Valentine’s Day should be an excuse to spoil a person’s partner, not an excuse to treat them with the bare minimum that is usually expected in a relationship. No matter the situation, a gift is most likely appreciated. Whether it is a money issue or something bigger that a person is unable to show their love in materialistic ways, love and affection should be established daily. Couples do not even have to spend any money on their significant other on Valentine’s Day. Making something is much more sentimental and from the heart anyway, and the person on the receiving end would probably cherish it more than something store-bought.
There is a stigma that people in relationships have to go all out on the holiday, and although this is true for some couples who can do so, it doesn’t necessarily need to be the case. If they do not like the holiday or don’t do a lot to celebrate it, or even nothing to celebrate it, they are unhappy or unhealthy and should just break up. Some couples do not see the significance of the holiday, because they are actually very healthy and happy and love each other every day.
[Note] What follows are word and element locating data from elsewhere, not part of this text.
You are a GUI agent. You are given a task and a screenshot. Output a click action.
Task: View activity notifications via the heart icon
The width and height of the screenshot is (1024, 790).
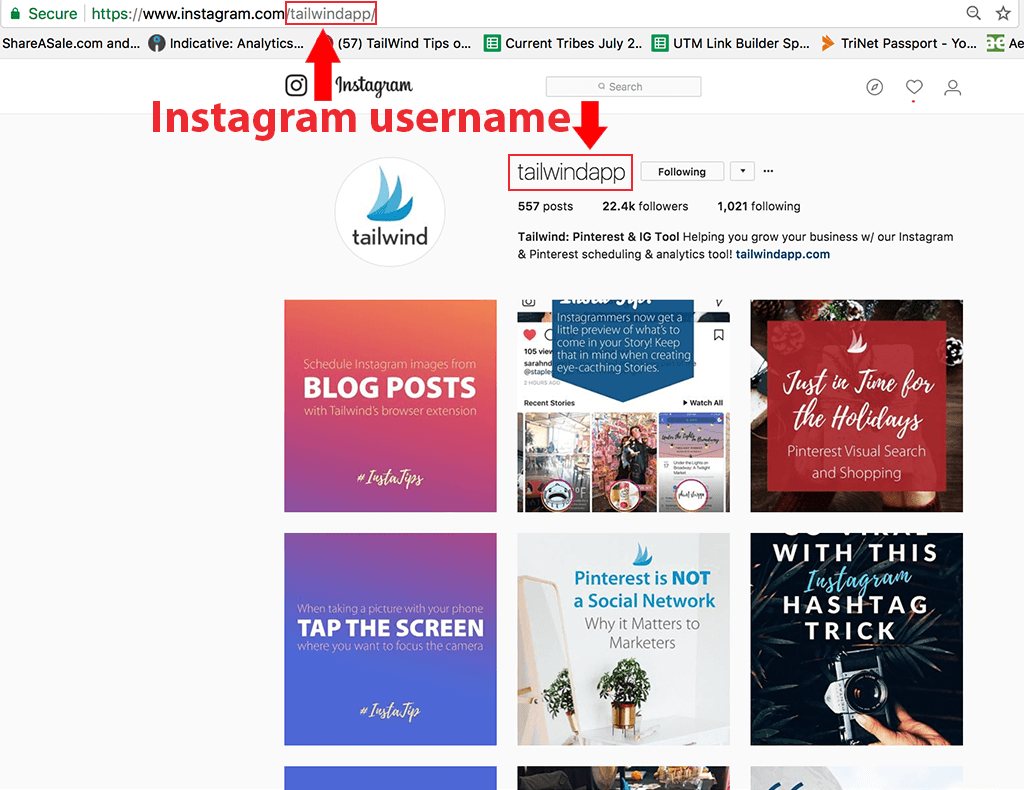tap(913, 87)
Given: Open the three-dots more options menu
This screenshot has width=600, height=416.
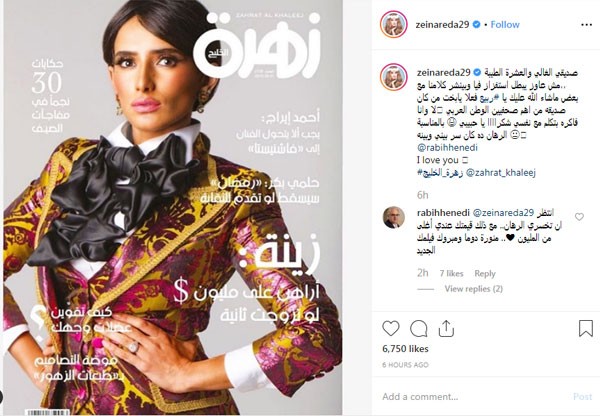Looking at the screenshot, I should click(x=586, y=25).
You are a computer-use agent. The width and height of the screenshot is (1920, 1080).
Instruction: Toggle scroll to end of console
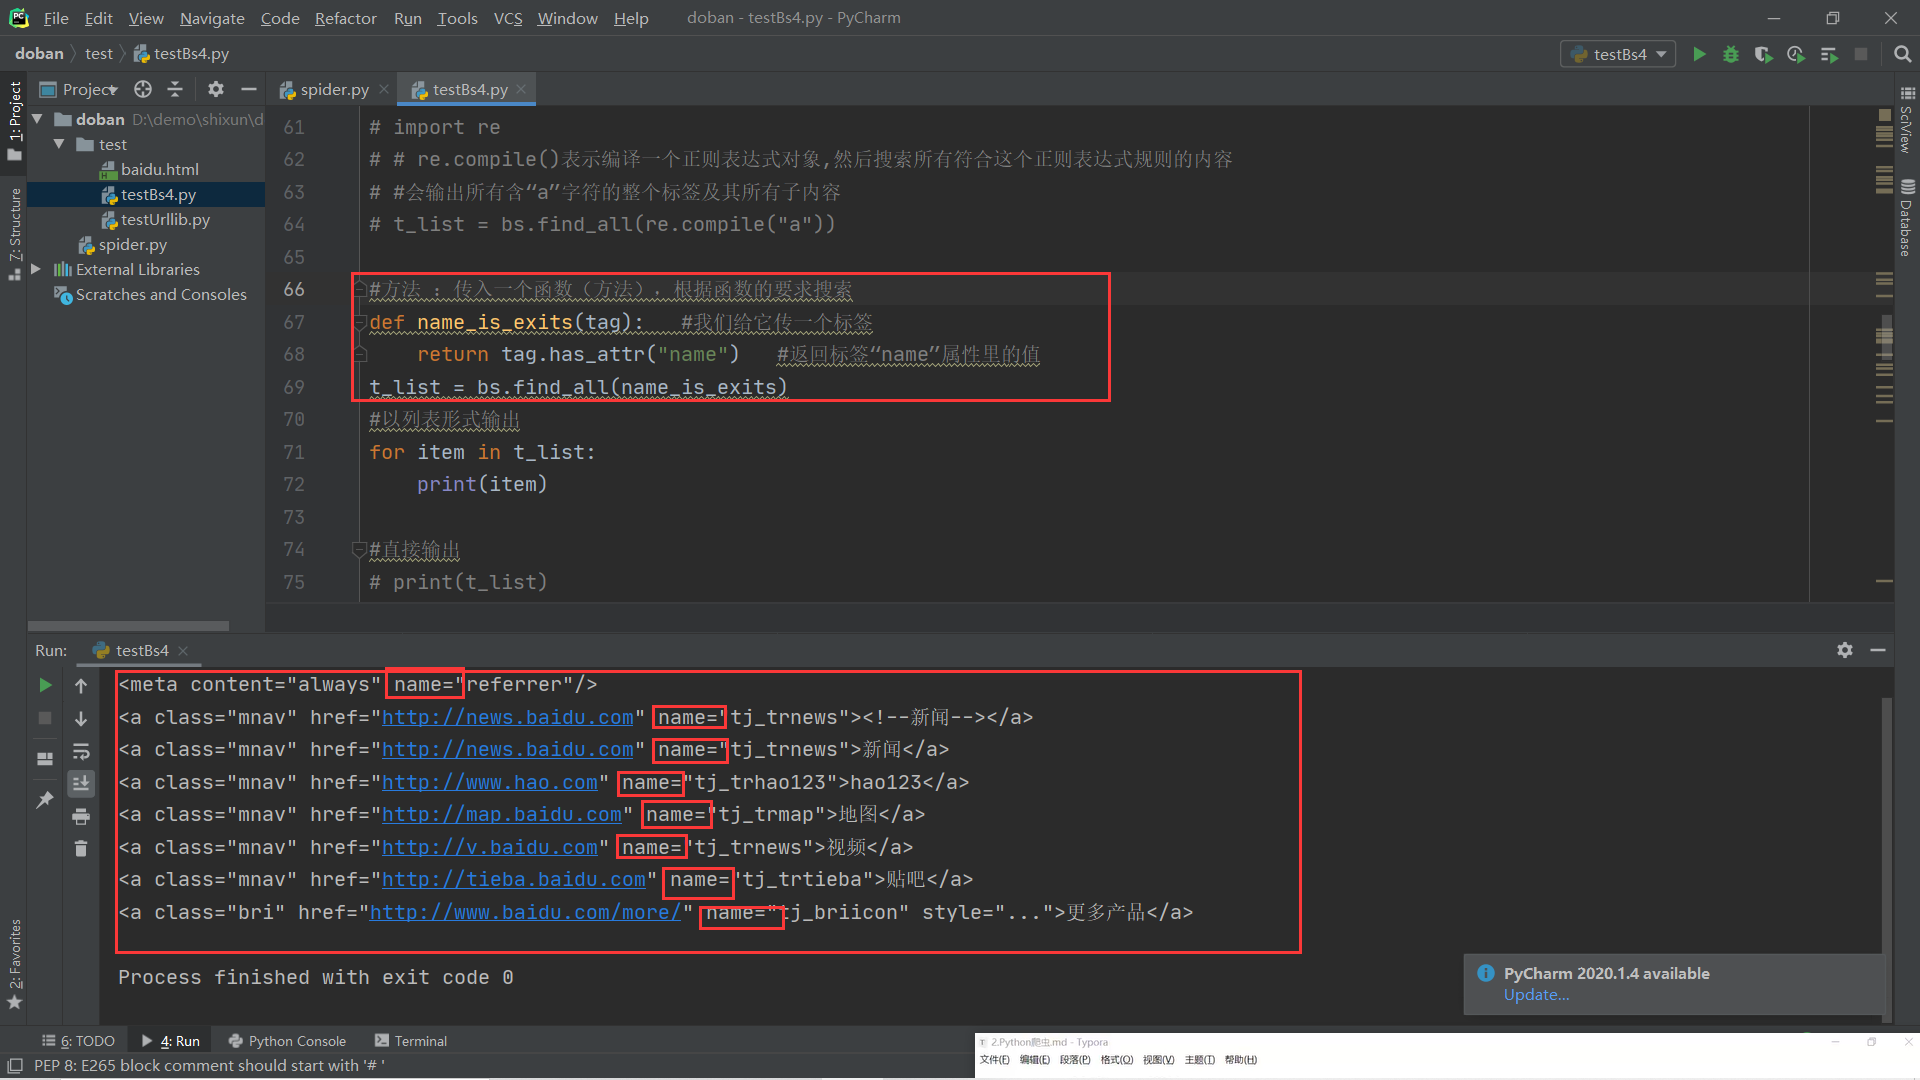tap(81, 783)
It doesn’t mean they wouldn’t celebrate it no matter what, but they recognize that they do not have to.
There is no written rule they are required to spoil their partner on this day. Perhaps they choose to do it another day. Valentine’s Day is a bit of a sham because time is not real and should not dictate whether or not or how much love to show a person’s significant other. Not liking or celebrating the holiday doesn’t mean the couple is no longer in love, but rather they don’t feel the need to express their love to each other by spending money.
Couples should not feel pressured to celebrate Valentine’s Day simply because of stereotypes. Whether they do or do not is no one’s business but their own. Valentine’s Day is overrated and is easily taken advantage of, and also causes an argument between some couples if they do not get the other anything because of those stereotypes that they should or have to. Single or taken, Valentine’s Day is something that should be personal to people, not something to make a huge, public deal out of.